§ **Task item**: Whatever the listing holds, output it without alteration.

§ **Information**:
=-=-=

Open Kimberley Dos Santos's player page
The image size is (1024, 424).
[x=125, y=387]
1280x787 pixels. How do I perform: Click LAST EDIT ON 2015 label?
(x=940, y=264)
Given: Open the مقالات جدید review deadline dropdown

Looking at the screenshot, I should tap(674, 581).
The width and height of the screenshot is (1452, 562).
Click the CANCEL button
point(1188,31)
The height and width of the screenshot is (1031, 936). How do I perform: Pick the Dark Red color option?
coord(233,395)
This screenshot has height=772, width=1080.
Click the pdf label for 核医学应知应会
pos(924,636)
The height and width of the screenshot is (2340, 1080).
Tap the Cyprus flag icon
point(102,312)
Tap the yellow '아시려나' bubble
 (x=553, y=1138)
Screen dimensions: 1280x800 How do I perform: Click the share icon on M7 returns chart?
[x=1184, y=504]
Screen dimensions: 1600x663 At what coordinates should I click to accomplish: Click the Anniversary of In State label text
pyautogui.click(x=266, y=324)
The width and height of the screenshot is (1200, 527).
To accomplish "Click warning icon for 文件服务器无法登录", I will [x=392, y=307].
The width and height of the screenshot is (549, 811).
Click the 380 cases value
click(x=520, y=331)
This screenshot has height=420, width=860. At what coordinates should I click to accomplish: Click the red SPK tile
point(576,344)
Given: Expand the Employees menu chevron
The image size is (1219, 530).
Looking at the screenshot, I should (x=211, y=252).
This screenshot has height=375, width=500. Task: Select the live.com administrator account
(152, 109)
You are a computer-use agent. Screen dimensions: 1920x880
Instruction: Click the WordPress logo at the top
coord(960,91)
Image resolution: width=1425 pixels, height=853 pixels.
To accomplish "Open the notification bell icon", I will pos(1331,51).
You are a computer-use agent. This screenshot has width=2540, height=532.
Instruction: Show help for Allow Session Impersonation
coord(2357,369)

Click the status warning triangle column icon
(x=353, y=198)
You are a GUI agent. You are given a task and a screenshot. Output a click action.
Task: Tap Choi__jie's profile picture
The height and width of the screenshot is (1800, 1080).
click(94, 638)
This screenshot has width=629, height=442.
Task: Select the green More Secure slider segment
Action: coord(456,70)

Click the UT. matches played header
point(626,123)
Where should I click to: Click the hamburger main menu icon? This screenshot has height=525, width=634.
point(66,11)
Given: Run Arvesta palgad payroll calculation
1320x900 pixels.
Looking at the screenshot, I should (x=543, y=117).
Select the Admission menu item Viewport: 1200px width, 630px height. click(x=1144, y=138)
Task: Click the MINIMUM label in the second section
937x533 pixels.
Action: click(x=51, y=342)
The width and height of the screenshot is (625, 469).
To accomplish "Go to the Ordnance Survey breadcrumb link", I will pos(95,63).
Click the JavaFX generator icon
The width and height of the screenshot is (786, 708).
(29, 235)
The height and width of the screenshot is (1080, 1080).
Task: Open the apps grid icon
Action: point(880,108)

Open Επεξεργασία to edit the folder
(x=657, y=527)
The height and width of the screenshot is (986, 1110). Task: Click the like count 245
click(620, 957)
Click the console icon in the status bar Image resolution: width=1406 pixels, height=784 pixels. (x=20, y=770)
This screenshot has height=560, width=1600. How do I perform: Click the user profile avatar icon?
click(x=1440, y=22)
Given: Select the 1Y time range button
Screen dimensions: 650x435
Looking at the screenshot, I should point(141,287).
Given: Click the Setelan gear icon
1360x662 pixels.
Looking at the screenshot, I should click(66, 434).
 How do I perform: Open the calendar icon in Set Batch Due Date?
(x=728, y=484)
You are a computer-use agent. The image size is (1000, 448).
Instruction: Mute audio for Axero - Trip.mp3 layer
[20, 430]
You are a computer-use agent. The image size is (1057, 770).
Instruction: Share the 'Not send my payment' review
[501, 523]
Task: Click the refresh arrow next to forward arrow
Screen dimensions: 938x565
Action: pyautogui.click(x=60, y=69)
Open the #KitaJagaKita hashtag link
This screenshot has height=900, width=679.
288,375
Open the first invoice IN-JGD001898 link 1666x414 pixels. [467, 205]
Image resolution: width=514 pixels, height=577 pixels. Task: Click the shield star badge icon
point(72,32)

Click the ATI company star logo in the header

=-=-=

§ **Task answer**:
Open Kimberley Dos Santos's player page
The image size is (1024, 424).
[x=125, y=387]
1280x787 pixels. How do I perform: Click LAST EDIT ON 2015 label?
(x=940, y=264)
Given: Open the مقالات جدید review deadline dropdown

Looking at the screenshot, I should tap(674, 581).
The width and height of the screenshot is (1452, 562).
Click the CANCEL button
point(1188,31)
The height and width of the screenshot is (1031, 936). How do I perform: Pick the Dark Red color option?
coord(233,395)
This screenshot has height=772, width=1080.
Click the pdf label for 核医学应知应会
pos(924,636)
The height and width of the screenshot is (2340, 1080).
Tap the Cyprus flag icon
point(102,312)
Tap the yellow '아시려나' bubble
 (x=553, y=1138)
Screen dimensions: 1280x800 How do I perform: Click the share icon on M7 returns chart?
[x=1184, y=504]
Screen dimensions: 1600x663 At what coordinates should I click to accomplish: Click the Anniversary of In State label text
pyautogui.click(x=266, y=324)
The width and height of the screenshot is (1200, 527).
To accomplish "Click warning icon for 文件服务器无法登录", I will [x=392, y=307].
The width and height of the screenshot is (549, 811).
Click the 380 cases value
click(x=520, y=331)
This screenshot has height=420, width=860. At what coordinates should I click to accomplish: Click the red SPK tile
point(576,344)
Given: Expand the Employees menu chevron
The image size is (1219, 530).
Looking at the screenshot, I should (x=211, y=252).
This screenshot has height=375, width=500. Task: Select the live.com administrator account
(152, 109)
You are a computer-use agent. Screen dimensions: 1920x880
Instruction: Click the WordPress logo at the top
coord(960,91)
Image resolution: width=1425 pixels, height=853 pixels.
To accomplish "Open the notification bell icon", I will pos(1331,51).
You are a computer-use agent. This screenshot has width=2540, height=532.
Instruction: Show help for Allow Session Impersonation
coord(2357,369)

Click the status warning triangle column icon
(x=353, y=198)
You are a GUI agent. You are given a task and a screenshot. Output a click action.
Task: Tap Choi__jie's profile picture
The height and width of the screenshot is (1800, 1080).
click(94, 638)
This screenshot has width=629, height=442.
Task: Select the green More Secure slider segment
Action: coord(456,70)

Click the UT. matches played header
point(626,123)
Where should I click to: Click the hamburger main menu icon? This screenshot has height=525, width=634.
point(66,11)
Given: Run Arvesta palgad payroll calculation
1320x900 pixels.
Looking at the screenshot, I should (x=543, y=117).
Select the Admission menu item Viewport: 1200px width, 630px height. click(x=1144, y=138)
Task: Click the MINIMUM label in the second section
937x533 pixels.
Action: click(x=51, y=342)
The width and height of the screenshot is (625, 469).
To accomplish "Go to the Ordnance Survey breadcrumb link", I will pos(95,63).
Click the JavaFX generator icon
The width and height of the screenshot is (786, 708).
(29, 235)
The height and width of the screenshot is (1080, 1080).
Task: Open the apps grid icon
Action: point(880,108)

Open Επεξεργασία to edit the folder
(x=657, y=527)
The height and width of the screenshot is (986, 1110). Task: Click the like count 245
click(620, 957)
Click the console icon in the status bar Image resolution: width=1406 pixels, height=784 pixels. (x=20, y=770)
This screenshot has height=560, width=1600. How do I perform: Click the user profile avatar icon?
click(x=1440, y=22)
Given: Select the 1Y time range button
Screen dimensions: 650x435
Looking at the screenshot, I should point(141,287).
Given: Click the Setelan gear icon
1360x662 pixels.
Looking at the screenshot, I should click(66, 434).
 How do I perform: Open the calendar icon in Set Batch Due Date?
(x=728, y=484)
You are a computer-use agent. The image size is (1000, 448).
Instruction: Mute audio for Axero - Trip.mp3 layer
[20, 430]
You are a computer-use agent. The image size is (1057, 770).
Instruction: Share the 'Not send my payment' review
[501, 523]
Task: Click the refresh arrow next to forward arrow
Screen dimensions: 938x565
Action: pyautogui.click(x=60, y=69)
Open the #KitaJagaKita hashtag link
This screenshot has height=900, width=679.
288,375
Open the first invoice IN-JGD001898 link 1666x414 pixels. [467, 205]
Image resolution: width=514 pixels, height=577 pixels. Task: Click the shield star badge icon
point(72,32)

Click the ATI company star logo in the header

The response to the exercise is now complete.